There are a number of different ways to do so:
* If the test is an entire binary or test suite, the first (and
simplest) way is to simply not build (or build, but not run)
the test binary, of course. This makes sense for binaries that
are specific to particular build configurations (e.g., Android JUnit
tests don't need to be built on Windows).
* A second way (for tests in C++) is to not compile a test in a
given configuration, e.g., `#ifndef WIN`. In this situation, the only
way you would know the test existed and was disabled would be to
parse the source code. We often do this today for tests that will
never be enabled in particular build configurations, but sometimes we do
this to temporarily skip tests as well.
* A third way is to take advantage of features in your testing framework to
skip over tests. Examples include involve adding `DISABLED_` to the test
method name for GTest-based tests, `@unittest.skip` for Python-based tests,
or using the
[DisabledTest](../../base/test/android/javatests/src/org/chromium/base/test/DisabledTest.java)
annotation for JUnit-based Java tests (this works in both instrumentation
and Robolectric tests). In these cases, you don't run the test by default,
but you can determine the list of disabled tests at runtime because the
tests are present in the executable, and you may still be able to force the
test to be run via a command-line flag.
* Fourth, for test frameworks that support
[expectations files or filter files](https://bit.ly/chromium-test-list-format),
you can use them to decide what to run and what to skip. This moves
the mechanisms out of the source code and into separate files; there are
advantages and disadvantages to this. The main advantage is that it
can make it easier to write tooling to disable tests, and the main
disadvantage is that it moves the mechanism away from the code it affects,
potentially making it harder to understand what's going on.

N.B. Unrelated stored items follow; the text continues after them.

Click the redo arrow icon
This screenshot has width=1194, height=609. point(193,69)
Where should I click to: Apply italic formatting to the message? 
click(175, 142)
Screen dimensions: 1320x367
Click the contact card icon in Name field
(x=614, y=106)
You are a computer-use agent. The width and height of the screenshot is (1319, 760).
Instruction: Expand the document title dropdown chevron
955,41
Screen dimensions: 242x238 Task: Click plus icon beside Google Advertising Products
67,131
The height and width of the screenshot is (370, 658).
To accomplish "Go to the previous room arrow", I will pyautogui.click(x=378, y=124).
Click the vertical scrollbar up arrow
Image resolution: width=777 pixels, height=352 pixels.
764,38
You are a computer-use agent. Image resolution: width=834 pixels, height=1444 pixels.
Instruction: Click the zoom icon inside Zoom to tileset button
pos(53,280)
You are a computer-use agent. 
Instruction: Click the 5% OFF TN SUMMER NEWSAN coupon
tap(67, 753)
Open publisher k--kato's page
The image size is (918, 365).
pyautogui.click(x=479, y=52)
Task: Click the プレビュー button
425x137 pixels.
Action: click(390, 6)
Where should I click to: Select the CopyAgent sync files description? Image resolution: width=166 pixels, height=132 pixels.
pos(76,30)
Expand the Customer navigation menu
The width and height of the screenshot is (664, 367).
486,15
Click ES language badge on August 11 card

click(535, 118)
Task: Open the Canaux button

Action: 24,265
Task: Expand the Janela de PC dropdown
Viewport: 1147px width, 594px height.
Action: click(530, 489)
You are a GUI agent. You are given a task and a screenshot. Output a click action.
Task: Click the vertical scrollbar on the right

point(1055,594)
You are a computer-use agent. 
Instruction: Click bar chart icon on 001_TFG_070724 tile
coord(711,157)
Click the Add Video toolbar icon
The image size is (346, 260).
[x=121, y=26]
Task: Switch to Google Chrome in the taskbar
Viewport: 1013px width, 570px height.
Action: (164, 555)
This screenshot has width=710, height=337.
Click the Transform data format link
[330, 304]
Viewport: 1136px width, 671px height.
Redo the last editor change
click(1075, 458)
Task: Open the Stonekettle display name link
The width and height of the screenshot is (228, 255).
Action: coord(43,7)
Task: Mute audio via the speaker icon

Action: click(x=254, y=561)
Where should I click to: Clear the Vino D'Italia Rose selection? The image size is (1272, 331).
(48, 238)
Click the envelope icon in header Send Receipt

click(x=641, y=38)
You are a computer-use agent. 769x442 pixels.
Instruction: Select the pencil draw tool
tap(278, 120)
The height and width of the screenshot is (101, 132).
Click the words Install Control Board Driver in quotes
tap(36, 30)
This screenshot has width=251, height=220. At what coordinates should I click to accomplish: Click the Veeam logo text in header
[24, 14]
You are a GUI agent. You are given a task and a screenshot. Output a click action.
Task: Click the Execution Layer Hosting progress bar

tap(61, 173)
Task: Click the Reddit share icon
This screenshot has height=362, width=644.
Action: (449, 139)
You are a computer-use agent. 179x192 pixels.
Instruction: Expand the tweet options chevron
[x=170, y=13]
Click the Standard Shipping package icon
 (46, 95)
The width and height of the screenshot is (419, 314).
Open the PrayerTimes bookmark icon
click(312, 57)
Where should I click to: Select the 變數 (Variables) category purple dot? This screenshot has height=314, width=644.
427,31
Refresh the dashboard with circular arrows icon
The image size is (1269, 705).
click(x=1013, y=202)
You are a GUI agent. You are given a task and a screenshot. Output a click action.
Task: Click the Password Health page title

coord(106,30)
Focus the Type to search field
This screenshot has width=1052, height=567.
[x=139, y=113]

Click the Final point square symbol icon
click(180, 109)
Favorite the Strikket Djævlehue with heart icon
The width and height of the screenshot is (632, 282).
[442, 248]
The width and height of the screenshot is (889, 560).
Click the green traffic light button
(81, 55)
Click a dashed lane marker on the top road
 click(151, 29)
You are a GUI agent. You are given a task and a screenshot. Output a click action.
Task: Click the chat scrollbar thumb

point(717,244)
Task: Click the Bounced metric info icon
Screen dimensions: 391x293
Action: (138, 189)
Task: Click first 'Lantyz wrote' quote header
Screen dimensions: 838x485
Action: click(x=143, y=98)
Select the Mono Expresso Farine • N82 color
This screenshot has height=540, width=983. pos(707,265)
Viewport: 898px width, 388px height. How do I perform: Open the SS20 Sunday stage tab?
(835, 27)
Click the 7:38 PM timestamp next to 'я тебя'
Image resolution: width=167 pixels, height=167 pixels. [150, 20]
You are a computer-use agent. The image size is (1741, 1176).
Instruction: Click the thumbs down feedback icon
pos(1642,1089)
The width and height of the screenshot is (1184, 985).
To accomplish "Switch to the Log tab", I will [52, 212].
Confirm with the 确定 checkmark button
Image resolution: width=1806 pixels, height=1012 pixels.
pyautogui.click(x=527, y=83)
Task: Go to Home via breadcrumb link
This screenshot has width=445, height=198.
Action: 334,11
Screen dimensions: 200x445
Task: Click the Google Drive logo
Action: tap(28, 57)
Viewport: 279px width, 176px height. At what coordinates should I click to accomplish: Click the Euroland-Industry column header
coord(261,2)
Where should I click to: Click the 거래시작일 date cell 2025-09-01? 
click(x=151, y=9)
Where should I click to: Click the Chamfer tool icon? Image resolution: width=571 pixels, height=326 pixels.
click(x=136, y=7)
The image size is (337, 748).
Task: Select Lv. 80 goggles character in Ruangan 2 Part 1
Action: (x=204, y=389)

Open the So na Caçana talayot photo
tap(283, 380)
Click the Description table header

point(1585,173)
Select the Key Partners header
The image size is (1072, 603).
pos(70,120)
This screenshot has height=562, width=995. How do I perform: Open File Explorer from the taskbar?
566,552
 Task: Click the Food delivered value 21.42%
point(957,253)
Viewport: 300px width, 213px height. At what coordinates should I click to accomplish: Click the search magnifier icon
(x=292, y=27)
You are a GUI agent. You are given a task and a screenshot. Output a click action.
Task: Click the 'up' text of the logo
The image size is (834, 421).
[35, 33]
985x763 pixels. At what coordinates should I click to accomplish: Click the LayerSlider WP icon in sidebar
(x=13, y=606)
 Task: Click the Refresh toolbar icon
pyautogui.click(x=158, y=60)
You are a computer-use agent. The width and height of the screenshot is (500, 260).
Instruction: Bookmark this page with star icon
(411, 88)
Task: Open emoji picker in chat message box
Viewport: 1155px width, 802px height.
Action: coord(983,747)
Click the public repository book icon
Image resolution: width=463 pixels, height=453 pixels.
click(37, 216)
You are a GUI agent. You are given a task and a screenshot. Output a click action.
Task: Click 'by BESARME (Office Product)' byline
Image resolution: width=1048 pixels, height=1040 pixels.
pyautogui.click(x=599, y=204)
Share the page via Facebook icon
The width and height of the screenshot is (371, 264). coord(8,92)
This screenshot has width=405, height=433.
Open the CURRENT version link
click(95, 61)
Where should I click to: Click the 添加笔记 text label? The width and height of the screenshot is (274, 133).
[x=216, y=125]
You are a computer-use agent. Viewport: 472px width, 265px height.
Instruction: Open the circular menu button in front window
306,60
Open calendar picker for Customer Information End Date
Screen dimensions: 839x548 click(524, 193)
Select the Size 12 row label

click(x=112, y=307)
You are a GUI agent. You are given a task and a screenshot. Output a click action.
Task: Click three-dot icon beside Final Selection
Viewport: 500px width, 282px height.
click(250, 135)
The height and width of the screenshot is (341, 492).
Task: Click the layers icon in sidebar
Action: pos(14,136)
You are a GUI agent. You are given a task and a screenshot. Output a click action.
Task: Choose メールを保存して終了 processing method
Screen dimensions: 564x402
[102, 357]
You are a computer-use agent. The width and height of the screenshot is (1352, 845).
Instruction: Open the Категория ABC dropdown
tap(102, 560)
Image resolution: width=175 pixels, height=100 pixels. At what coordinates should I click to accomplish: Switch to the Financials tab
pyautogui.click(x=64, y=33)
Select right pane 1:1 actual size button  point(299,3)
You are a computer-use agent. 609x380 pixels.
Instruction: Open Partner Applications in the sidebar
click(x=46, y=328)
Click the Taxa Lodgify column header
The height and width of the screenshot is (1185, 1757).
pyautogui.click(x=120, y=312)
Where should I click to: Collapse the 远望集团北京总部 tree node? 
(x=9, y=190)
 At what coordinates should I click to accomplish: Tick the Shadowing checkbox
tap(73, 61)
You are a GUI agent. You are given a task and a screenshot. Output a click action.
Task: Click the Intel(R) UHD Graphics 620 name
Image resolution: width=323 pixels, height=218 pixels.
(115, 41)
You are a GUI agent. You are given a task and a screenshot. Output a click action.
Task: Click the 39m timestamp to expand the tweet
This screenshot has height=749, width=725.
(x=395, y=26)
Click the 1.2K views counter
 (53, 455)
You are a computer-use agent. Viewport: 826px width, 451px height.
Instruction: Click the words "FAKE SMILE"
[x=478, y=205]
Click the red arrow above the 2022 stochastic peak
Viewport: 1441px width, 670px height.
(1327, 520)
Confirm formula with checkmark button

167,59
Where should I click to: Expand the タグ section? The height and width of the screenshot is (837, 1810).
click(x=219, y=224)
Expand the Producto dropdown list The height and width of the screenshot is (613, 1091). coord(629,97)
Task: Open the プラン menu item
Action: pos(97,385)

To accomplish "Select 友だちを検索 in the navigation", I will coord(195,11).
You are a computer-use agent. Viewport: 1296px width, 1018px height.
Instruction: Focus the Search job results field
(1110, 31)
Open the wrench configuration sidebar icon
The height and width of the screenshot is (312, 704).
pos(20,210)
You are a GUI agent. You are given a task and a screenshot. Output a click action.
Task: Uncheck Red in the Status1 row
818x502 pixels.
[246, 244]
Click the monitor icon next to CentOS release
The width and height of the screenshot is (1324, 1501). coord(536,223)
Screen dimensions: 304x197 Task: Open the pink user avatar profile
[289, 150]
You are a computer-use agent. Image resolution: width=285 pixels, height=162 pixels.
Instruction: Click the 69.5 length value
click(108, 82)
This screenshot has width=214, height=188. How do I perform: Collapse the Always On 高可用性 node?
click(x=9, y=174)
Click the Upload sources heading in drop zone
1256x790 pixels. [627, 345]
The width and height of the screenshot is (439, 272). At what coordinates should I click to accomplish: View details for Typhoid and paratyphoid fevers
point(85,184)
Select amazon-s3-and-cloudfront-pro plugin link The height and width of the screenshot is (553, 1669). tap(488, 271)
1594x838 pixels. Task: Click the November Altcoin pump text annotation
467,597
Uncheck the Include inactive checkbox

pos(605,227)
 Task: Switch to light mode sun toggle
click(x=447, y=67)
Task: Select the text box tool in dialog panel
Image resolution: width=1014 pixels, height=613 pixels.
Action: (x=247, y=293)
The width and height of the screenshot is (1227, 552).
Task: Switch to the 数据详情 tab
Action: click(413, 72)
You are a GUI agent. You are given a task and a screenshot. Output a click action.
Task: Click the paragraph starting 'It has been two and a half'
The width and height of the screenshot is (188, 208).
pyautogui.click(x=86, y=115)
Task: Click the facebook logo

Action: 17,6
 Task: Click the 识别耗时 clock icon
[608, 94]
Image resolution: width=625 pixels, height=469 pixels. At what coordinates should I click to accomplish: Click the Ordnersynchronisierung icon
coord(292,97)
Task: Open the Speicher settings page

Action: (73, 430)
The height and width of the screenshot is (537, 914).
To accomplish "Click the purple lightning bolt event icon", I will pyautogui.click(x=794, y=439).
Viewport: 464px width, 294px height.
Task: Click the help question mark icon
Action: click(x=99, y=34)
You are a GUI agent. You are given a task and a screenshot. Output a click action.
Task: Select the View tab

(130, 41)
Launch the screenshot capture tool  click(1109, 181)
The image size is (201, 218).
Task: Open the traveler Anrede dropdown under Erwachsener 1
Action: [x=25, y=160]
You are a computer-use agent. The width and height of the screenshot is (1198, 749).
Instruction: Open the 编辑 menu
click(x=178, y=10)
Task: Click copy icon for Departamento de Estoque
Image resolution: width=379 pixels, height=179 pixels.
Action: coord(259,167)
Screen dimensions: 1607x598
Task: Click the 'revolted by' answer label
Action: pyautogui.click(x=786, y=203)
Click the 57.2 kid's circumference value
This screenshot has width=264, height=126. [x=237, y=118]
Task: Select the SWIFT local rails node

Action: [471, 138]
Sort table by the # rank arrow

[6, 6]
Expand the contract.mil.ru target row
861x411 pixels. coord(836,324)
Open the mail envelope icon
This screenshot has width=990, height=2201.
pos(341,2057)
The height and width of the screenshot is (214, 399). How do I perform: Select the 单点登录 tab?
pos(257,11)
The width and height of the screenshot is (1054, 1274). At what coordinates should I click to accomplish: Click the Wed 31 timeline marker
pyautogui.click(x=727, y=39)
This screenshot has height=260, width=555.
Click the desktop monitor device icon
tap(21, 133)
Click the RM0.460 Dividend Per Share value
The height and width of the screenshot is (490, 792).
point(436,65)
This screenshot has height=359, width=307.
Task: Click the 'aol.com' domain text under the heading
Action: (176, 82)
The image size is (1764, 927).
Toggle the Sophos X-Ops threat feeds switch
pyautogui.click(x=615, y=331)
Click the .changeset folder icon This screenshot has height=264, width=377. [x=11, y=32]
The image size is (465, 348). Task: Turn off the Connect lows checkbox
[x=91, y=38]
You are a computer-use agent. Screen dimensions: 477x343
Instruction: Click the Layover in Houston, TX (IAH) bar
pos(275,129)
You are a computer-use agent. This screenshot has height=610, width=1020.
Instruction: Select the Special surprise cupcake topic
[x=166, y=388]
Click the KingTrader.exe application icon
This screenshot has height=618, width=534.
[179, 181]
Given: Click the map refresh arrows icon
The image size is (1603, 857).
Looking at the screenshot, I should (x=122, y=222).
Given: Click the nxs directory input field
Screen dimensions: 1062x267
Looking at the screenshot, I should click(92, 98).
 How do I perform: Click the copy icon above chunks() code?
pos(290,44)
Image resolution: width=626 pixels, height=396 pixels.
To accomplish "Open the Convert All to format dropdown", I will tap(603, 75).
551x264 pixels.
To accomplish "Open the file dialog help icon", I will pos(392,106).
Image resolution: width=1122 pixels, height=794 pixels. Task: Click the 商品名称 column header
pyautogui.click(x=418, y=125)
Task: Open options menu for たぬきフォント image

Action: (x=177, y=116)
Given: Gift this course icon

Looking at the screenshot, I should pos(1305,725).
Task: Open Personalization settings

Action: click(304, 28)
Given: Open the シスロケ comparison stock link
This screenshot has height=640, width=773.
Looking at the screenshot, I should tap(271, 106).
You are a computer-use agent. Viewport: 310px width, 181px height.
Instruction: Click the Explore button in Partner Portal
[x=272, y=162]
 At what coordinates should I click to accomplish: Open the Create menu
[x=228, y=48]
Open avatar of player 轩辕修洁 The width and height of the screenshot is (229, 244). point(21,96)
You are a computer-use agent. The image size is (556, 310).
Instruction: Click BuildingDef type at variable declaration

* Finally, the test harness can run the test, but the test itself
might detect at runtime that it should exit early for some reason
rather than actually executing the code paths you'd normally want to
test. For example, if you have a test for some code path that requires
a GPU, but there's no GPU on the machine, the test might check for a
GPU and exit early with "success".
If you want to be able to determine a global picture of which tests
were disabled, you can either parse BUILD files, expectations and filter
files, and source code to try and figure that out, or require the tests be
present in test binaries (i.e., not compiled out) and then run the test
binaries in order to collect the lists of disabled tests and report them
to a central system.
Parsing code can be straightforward for some types of tests, but
difficult-to-impractical to do correctly for others.